La Réserve fédérale américaine (Fed), la Banque centrale européenne (BCE), la Banque d'Angleterre (BoE), la Banque du Japon (BoJ) et la Banque nationale suisse (BNS) se réunissent entre mercredi et jeudi, et ont l'occasion pour la première fois de réagir aux chocs provoqués par les hostilités, qui entrent dans leur troisième semaine.

Le conflit a entraîné la fermeture de facto par l'Iran du détroit d'Ormuz, voie de transit stratégique pour les hydrocarbures de la région, mais aussi des frappes de représailles iraniennes contre des infrastructures énergétiques du Golfe, faisant flamber les prix du pétrole et du gaz.

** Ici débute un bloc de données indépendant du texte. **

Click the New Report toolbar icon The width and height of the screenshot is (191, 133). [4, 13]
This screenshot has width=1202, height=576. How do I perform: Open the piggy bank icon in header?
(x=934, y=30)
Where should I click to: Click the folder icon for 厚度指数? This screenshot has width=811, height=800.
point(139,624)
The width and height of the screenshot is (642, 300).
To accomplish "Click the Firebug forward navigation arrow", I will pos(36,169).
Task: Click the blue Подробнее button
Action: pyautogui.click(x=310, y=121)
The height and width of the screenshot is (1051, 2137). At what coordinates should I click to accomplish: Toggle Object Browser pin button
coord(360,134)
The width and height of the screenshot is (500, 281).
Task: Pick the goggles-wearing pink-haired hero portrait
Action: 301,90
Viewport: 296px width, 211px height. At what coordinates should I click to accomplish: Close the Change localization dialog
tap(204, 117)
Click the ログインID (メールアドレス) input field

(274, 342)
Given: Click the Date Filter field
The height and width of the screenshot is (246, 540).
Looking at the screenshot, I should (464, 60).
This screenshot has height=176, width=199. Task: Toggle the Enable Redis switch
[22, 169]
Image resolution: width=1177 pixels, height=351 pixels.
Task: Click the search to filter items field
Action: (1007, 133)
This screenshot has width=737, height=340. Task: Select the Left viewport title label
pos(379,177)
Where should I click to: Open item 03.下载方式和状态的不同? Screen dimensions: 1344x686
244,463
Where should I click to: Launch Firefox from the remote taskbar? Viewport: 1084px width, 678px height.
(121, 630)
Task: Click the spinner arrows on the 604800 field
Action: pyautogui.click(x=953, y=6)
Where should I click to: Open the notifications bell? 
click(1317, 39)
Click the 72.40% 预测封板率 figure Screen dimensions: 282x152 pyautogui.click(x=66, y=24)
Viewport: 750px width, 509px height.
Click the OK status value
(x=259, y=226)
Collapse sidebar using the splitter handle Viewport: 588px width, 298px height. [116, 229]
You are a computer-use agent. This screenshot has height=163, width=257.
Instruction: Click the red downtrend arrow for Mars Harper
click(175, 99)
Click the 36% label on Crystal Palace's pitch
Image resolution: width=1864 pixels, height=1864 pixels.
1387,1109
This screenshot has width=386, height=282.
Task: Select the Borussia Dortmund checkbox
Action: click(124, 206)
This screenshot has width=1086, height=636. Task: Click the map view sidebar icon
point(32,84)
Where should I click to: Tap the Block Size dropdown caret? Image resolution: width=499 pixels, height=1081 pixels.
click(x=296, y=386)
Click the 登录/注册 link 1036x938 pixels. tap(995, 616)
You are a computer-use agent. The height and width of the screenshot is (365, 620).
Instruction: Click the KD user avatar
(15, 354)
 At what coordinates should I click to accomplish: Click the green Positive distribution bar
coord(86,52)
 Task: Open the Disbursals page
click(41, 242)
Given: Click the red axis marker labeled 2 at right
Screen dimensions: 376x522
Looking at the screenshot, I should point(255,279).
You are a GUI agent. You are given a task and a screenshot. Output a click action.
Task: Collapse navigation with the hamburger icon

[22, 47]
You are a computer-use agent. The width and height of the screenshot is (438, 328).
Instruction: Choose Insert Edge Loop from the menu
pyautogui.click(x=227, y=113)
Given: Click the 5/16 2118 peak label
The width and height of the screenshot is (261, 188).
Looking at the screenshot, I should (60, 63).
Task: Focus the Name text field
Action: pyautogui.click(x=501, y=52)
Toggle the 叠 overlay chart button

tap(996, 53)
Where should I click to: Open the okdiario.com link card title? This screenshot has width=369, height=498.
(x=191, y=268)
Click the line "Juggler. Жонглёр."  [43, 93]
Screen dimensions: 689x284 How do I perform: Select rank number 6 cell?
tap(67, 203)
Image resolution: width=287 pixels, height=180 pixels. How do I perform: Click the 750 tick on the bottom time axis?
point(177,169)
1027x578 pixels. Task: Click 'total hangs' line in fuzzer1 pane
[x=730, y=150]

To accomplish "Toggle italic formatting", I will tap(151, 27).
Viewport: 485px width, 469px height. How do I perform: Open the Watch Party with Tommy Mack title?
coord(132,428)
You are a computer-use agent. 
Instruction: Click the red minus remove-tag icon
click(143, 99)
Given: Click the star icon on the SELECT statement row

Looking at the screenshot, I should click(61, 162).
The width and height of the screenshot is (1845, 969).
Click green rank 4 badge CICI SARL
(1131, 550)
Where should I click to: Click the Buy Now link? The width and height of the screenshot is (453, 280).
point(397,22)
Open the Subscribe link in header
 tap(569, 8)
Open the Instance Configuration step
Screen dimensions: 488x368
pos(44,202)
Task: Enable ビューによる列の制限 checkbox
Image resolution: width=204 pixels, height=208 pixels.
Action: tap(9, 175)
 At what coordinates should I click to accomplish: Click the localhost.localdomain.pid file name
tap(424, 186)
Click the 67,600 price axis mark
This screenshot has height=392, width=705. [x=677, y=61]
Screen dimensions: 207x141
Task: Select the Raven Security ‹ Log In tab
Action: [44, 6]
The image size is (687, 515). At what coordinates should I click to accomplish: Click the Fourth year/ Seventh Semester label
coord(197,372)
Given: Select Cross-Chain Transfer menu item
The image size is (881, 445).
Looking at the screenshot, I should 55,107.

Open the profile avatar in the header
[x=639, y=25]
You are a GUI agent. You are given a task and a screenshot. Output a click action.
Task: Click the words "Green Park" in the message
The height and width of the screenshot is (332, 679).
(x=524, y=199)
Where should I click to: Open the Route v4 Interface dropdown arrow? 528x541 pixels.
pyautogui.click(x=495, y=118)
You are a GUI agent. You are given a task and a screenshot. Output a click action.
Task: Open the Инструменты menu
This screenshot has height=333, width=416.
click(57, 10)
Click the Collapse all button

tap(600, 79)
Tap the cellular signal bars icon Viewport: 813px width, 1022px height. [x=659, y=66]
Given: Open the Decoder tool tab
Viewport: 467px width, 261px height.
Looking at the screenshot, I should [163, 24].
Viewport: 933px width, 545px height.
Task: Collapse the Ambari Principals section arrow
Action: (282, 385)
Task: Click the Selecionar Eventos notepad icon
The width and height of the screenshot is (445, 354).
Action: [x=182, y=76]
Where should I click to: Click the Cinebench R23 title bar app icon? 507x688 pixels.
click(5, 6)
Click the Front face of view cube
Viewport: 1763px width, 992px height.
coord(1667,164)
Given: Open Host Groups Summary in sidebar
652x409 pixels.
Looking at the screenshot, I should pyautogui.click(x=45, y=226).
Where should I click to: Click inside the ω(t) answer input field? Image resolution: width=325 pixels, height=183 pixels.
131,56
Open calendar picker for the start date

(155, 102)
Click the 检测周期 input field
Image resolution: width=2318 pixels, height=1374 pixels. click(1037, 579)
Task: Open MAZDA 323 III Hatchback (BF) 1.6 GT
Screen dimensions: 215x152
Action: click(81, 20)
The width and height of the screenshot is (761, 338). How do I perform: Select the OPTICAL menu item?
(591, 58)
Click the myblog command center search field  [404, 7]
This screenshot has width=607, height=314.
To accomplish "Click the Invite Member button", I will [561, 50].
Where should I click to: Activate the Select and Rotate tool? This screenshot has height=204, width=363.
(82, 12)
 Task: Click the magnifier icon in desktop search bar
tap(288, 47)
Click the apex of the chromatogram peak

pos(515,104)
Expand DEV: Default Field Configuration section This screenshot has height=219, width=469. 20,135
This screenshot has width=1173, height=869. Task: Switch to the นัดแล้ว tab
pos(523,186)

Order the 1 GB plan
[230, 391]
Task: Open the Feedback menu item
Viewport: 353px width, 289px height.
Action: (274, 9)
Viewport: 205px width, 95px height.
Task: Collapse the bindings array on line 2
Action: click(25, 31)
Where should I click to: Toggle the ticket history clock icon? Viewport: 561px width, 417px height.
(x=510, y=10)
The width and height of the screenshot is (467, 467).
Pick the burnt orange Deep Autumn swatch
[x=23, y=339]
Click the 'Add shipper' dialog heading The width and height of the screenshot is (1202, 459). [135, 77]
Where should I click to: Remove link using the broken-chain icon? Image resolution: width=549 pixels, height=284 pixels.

Crainte d'un nouveau choc inflationniste

De quoi raviver la crainte d'un nouveau choc inflationniste, après celui de 2022 causé par la guerre d'invasion russe en Ukraine, propulsant l'inflation au-dessus des 10% la même année en zone euro. Les grands argentiers du monde ne vont cependant « pas se précipiter pour réagir aux mouvements des prix de l'énergie à la fois extrêmes et volatils », avant de savoir quel sera « l'impact inflationniste à terme », juge auprès de l'AFP Jack Allen-Reynolds, économiste chez Capital Economics.

L'économiste voit la situation actuelle différer de celle de 2022, quand « les politiques monétaire et budgétaire étaient ultra-accommodantes, la demande explosait tandis que l'offre était contrainte et les chaînes d'approvisionnement perturbées », offrant « un terreau idéal pour une véritable tempête inflationniste ». « Nous ne sommes plus dans ce monde-là aujourd'hui », conclut-il.

Le dilemme de la stagflation

Aux États-Unis, la Fed devrait maintenir sa fourchette cible pour le taux des fonds fédéraux à 3,5-3,75 %, selon les attentes, après avoir réduit ce corridor de trois quarts de point de pourcentage dans les derniers mois de 2025.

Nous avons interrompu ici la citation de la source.